ASSIGNED TASK: Transcribe exactly the span of lines that begins the records and ends with the line holding "The image size is (786, 503).", both boundary lines included.

SOURCE MATERIAL:
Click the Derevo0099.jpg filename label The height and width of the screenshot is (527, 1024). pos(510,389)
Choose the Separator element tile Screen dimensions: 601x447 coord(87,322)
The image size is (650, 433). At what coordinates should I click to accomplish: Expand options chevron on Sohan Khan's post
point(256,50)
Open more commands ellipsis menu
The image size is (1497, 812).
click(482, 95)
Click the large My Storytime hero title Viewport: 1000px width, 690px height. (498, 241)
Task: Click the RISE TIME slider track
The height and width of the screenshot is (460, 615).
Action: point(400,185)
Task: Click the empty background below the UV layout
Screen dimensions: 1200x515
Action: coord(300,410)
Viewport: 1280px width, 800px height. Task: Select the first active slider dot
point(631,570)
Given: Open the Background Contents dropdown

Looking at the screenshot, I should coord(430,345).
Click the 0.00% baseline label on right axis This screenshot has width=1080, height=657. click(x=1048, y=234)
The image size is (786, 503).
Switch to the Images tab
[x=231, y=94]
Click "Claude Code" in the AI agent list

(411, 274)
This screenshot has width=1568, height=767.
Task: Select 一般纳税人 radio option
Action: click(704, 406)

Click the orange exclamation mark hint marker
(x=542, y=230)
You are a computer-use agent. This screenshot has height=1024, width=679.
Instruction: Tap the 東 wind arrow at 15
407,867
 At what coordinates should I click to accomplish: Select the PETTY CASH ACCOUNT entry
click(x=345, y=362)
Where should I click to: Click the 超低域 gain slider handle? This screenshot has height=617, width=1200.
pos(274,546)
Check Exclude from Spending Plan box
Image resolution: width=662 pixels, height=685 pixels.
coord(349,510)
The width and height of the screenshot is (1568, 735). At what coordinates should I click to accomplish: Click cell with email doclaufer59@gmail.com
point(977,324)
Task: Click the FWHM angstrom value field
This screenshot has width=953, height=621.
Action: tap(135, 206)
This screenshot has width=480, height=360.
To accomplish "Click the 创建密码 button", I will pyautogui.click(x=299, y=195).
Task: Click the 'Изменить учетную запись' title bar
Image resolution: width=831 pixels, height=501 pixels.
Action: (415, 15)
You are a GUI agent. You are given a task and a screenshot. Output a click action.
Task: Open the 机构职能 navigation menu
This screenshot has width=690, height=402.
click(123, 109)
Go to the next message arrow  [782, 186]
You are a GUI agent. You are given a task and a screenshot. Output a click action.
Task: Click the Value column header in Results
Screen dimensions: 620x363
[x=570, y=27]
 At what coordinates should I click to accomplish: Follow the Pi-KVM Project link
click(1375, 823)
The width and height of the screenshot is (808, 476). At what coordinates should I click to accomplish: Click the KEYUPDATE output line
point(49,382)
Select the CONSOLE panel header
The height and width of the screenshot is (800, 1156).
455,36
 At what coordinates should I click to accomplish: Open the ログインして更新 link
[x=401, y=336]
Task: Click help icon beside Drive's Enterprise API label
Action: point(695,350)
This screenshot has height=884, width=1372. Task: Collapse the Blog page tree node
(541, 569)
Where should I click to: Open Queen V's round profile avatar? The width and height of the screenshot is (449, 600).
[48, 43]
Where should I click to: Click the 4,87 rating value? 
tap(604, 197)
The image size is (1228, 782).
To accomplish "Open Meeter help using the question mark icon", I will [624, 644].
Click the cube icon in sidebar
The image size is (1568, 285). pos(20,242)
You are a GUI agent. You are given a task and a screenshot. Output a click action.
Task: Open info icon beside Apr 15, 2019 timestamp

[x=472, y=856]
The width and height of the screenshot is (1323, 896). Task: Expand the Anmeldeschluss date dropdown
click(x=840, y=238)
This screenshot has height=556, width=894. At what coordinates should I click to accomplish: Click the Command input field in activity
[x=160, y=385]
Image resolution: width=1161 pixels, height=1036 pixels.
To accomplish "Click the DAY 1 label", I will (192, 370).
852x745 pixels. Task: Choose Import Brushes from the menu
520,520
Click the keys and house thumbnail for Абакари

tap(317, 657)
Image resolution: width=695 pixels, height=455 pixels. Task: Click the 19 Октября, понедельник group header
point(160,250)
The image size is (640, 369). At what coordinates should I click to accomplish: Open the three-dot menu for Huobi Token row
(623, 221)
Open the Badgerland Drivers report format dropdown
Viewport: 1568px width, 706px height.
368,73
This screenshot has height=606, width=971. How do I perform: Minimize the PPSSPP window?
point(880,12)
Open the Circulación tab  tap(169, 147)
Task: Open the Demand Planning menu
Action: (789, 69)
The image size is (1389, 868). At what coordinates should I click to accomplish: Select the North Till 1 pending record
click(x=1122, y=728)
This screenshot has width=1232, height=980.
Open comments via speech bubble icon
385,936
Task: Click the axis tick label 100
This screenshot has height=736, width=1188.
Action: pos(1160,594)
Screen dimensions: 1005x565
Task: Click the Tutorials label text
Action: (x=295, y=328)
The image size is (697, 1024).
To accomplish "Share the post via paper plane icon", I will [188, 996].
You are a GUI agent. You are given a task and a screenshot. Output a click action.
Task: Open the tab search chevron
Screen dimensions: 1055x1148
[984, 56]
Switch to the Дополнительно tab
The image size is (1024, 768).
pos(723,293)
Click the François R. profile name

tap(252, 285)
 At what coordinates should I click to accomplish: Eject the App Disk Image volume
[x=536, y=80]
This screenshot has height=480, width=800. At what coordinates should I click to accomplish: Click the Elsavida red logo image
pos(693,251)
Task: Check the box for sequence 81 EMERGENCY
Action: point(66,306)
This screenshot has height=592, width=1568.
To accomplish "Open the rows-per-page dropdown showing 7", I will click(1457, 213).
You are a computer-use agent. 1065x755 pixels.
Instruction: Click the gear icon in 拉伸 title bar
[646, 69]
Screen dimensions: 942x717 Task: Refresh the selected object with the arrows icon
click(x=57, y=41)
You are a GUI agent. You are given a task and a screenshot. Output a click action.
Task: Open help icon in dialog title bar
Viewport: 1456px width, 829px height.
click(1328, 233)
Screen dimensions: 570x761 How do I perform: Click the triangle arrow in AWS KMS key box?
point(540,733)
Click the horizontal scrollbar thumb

EXERCISE OUTPUT:
Click the Derevo0099.jpg filename label The height and width of the screenshot is (527, 1024). pos(510,389)
Choose the Separator element tile Screen dimensions: 601x447 coord(87,322)
The image size is (650, 433). At what coordinates should I click to accomplish: Expand options chevron on Sohan Khan's post
point(256,50)
Open more commands ellipsis menu
The image size is (1497, 812).
click(482, 95)
Click the large My Storytime hero title Viewport: 1000px width, 690px height. (498, 241)
Task: Click the RISE TIME slider track
The height and width of the screenshot is (460, 615).
Action: point(400,185)
Task: Click the empty background below the UV layout
Screen dimensions: 1200x515
Action: coord(300,410)
Viewport: 1280px width, 800px height. Task: Select the first active slider dot
point(631,570)
Given: Open the Background Contents dropdown

Looking at the screenshot, I should coord(430,345).
Click the 0.00% baseline label on right axis This screenshot has width=1080, height=657. click(x=1048, y=234)
The image size is (786, 503).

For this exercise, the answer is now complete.